Ddl liberalizzazioni: la Commissione effettuerà nuove audizioni

Slitta l'approvazione del disegno di legge tanto contestato. La Commissione ha deciso di invitare nuovamente la Confcommercio e di ascoltare i parlamentari. Niente passi indietro da Empereur, come chiesto da Alpe e Pd. I due gruppi promettono nuovo testo.
Economia

"Sul disegno di legge verranno fatti ulteriori approfondimenti". La quarta commissione consiliare ha accolto le richieste dell’opposizione di avere più tempo per analizzare il provvedimento sulle liberalizzazioni nel settore del commercio. Niente passi indietro invece da parte del Presidente della Commissione, Diego Empereur, invitato ieri da Alpe e Pd a lasciare i lavori per un presunto conflitto di interessi.

Oggi pomeriggio quindi è ritornato in Commissione l’Assessore Marguerettaz. "Nel confronto – spiega il Presidente Empereur – è emerso che la normativa regionale esistente è da ritenere già ora quasi integralmente illegittima. Pertanto, in assenza di una disciplina regionale adeguata ai principi di liberalizzazione di cui al decreto Monti, dal 1° ottobre prossimo vi sarebbe una vacatio legis regionale e troverebbe applicazione in Valle d’Aosta esclusivamente la normativa statale, che non prevede limiti all’insediamento di nuove attività commerciali. “

Il Capogruppo Uv in Consiglio regionale è poi tornato sulla scelta di Alpe e Pd di abbandonare ieri i lavori. “Sorprende – sottolinea Empereur – che vi siano forze politiche che si sono erte a difesa del piccolo commercio pur sapendo che la norma nazionale riferita alle liberalizzazioni non permette più quelle tutele che tutte le forze politiche vorrebbero invece garantire.”

La Commissione quindi, alla ripresa autunnale dei lavori, convocherà nuovamente le associazioni di categoria. L’invito a relazione sulla questione sarà inviato anche ai parlamentari valdostani che nel frattempo lunedì incontreranno la Confcommercio.

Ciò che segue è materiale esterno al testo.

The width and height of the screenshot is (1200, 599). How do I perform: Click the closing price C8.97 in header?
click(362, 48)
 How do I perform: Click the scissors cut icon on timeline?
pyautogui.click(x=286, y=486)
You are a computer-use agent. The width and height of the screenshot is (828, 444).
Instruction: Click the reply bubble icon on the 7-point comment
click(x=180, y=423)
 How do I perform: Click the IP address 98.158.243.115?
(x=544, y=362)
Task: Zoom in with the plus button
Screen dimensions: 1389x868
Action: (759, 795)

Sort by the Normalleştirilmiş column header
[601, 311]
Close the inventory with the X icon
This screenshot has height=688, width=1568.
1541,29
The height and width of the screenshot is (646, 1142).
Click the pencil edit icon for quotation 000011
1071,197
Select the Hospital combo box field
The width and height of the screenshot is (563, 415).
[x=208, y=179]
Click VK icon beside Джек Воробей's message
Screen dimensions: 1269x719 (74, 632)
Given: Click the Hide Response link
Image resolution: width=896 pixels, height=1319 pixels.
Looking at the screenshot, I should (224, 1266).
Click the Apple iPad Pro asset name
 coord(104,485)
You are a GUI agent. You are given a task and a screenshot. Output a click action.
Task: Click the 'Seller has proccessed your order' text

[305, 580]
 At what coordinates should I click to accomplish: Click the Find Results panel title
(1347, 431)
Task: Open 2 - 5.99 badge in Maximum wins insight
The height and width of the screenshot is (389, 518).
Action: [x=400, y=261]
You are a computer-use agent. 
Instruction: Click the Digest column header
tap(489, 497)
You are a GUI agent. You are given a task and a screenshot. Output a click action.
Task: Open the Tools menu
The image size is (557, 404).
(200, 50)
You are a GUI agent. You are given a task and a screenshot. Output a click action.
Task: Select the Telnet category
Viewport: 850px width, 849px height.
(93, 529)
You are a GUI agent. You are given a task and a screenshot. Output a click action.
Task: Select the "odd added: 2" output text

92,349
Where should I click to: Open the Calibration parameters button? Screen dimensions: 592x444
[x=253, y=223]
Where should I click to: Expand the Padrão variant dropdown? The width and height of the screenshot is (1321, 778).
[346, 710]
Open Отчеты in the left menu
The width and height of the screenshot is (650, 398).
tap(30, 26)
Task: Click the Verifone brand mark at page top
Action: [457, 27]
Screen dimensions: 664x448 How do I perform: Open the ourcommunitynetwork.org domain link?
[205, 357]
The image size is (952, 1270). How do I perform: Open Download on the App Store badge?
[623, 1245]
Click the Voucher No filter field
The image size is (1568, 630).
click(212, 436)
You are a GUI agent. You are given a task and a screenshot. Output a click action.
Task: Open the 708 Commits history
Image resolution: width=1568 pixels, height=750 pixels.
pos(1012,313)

Soddisfatti delle decisioni assunte dalla Commissione Alpe e Pd. “La richiesta di un serio approfondimento sui contenuti di questa norma – si legge in una nota congiunta – era una delle ragioni della nostra opposizione al provvedimento nella forma e con l’urgenza con cui era stato ‘catapultato’ sul tavolo della Commissione consiliare.”

Per i due gruppi, che annunciano di voler lavorare ad un testo alternativo, rimane comunque irrisolta la questione del conflitto di interessi di Empereur. “La prosecuzione dei lavori della quarta Commissione – scrivono Alpe e Pd – sotto la guida del Presidente Empereur, titolare di interessi immobiliari oggetto di possibile insediamento di strutture di grande distribuzione, rimane un dato inaccettabile”.

Sull’argomento era intervenuto oggi, nella consueta conferenza stampa di Giunta, anche il Presidente della Regione, Augusto Rollandin, definendo la questione "un’esagerazione".